Alle kennen Verfahren der Zerstörungsfreien Prüfung aus der Medizin. Röntgen, Ultraschall oder eine Magenspiegelung sind den meisten Menschen ein Begriff. Durch die Überführung der bekannten Verfahren in die industriellen Anwendungen, wird die ZfP verständlicher und greifbarer.

 

Womit beschäftigen Sie sich in Ihrer Freizeit?

Schon als kleiner Junge war ich ein großer Autofan und bin inzwischen begeisterter Fahrer eines vollelektrischen PKW. Wie viel Spaß es machen kann und wie unkompliziert es ist, ein Elektroauto zu fahren, hätte ich eigentlich nicht gedacht. Klassische Autos faszinieren mich aber ebenso. Das Blubbern eines 65er Shelby Mustang V8 löst halt immer noch Herzklopfen aus.
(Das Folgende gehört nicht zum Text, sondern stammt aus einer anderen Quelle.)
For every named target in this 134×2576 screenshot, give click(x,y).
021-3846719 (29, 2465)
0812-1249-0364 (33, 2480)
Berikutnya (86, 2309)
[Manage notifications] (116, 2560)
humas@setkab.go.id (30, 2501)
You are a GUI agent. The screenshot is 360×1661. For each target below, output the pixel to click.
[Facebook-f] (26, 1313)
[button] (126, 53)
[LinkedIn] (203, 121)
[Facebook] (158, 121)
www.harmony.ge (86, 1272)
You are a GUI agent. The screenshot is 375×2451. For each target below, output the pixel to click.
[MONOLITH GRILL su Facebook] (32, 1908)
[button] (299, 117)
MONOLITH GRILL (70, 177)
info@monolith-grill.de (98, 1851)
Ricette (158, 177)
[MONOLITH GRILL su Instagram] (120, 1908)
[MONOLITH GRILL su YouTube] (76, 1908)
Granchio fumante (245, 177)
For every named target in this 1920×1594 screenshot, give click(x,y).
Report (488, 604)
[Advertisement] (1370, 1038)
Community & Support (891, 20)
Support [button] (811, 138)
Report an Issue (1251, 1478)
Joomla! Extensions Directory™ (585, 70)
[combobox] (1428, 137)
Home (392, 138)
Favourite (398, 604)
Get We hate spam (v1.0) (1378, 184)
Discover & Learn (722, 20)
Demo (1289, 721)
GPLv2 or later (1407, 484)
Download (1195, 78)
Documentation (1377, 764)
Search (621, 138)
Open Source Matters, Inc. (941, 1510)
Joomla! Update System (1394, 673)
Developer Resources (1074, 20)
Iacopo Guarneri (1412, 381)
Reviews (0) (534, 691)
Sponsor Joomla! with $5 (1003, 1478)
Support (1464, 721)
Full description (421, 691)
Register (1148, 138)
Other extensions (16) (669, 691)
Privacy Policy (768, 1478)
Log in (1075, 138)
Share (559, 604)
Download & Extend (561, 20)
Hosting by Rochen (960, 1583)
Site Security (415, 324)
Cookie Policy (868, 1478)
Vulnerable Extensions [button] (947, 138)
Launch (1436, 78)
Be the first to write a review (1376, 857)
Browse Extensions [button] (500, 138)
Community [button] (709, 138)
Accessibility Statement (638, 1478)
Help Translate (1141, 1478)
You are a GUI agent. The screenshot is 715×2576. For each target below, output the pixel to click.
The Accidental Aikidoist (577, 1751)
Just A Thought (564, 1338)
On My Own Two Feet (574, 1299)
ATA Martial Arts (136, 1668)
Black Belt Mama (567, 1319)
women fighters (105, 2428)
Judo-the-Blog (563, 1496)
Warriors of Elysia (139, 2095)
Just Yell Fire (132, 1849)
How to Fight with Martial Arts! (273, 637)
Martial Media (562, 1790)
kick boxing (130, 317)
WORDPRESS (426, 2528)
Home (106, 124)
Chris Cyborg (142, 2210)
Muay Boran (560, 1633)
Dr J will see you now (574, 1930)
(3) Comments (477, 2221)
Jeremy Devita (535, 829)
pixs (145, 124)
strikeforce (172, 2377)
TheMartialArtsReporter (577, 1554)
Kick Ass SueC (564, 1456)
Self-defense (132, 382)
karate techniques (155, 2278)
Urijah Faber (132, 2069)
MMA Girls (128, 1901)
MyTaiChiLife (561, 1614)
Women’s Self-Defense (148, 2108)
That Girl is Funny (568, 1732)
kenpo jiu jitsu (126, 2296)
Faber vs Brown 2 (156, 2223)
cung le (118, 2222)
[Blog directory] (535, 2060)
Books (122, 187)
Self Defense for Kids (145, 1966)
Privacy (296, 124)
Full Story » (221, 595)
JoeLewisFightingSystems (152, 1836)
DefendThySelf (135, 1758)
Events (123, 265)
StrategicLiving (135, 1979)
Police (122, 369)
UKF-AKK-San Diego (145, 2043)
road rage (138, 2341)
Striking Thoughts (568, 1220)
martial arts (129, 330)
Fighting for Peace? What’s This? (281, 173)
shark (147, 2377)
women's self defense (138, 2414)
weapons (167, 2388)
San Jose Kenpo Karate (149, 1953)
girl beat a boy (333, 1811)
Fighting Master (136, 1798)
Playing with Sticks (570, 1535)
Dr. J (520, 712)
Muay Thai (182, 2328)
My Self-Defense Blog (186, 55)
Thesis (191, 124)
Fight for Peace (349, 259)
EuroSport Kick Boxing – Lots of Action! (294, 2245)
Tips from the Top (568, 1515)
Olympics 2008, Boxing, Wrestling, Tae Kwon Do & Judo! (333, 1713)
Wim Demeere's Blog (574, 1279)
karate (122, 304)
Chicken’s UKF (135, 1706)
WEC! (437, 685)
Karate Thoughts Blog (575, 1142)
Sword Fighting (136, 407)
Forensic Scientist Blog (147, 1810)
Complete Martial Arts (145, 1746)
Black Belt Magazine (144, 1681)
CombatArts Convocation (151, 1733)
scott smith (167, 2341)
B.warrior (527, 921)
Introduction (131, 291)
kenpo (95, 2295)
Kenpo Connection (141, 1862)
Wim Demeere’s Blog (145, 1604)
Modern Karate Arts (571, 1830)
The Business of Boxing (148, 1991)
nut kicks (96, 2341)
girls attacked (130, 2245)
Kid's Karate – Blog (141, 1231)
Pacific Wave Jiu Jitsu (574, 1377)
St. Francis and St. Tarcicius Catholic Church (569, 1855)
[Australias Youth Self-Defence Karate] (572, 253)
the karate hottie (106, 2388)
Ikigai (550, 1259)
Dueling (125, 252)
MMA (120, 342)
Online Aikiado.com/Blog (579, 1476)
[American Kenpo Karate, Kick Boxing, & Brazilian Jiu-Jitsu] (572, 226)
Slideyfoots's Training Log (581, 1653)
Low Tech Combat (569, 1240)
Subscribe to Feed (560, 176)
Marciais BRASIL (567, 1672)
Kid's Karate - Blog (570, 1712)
Ziemlichen Ehrgeiz habe ich bei der Digitalisierung unseres Hauses. Die Smart-Home-Technik ist mein Steckenpferd. Wenn ich überall das Licht, die Rollos und die Temperatur per App steuern kann, fasziniert mich das. Meine Frau muss da gelegentlich meinen Tatendrang bremsen.


 

Etwas Besonderes ist für mich die mehr als 30-jährige Freundschaft mit meinen Studienkollegen. Wir treffen uns immer noch regelmäßig und gehen auch gemeinsam auf Reisen. Im Jahr 2020 waren wir kurz vor Corona in der Karibik segeln und haben die Windward Islands entdeckt. In diesem Jahr hat uns Corona dann zum Segeln ins Ijsselmeer „gespült“.

Über allem steht für mich aber meine Familie. Ich habe zwei großartige Zwillingstöchter und eine wunderbare Frau, die voll hinter mir steht. Meine Zwillingstöchter studieren Maschinenbau mit der Fachrichtung Werkstofftechnik. Sie arbeiten nun als studentische Mitarbeiterinnen am gleichen Institut wie damals ihr Papa. Wenn sie über ihre Arbeit in der Metallografie oder am Mikroskop berichten, bin ich immer wieder begeistert. Inzwischen sind die beiden auch persönliche Mitglieder in der DGZfP.

Herr Treppmann, vielen Dank für das Gespräch.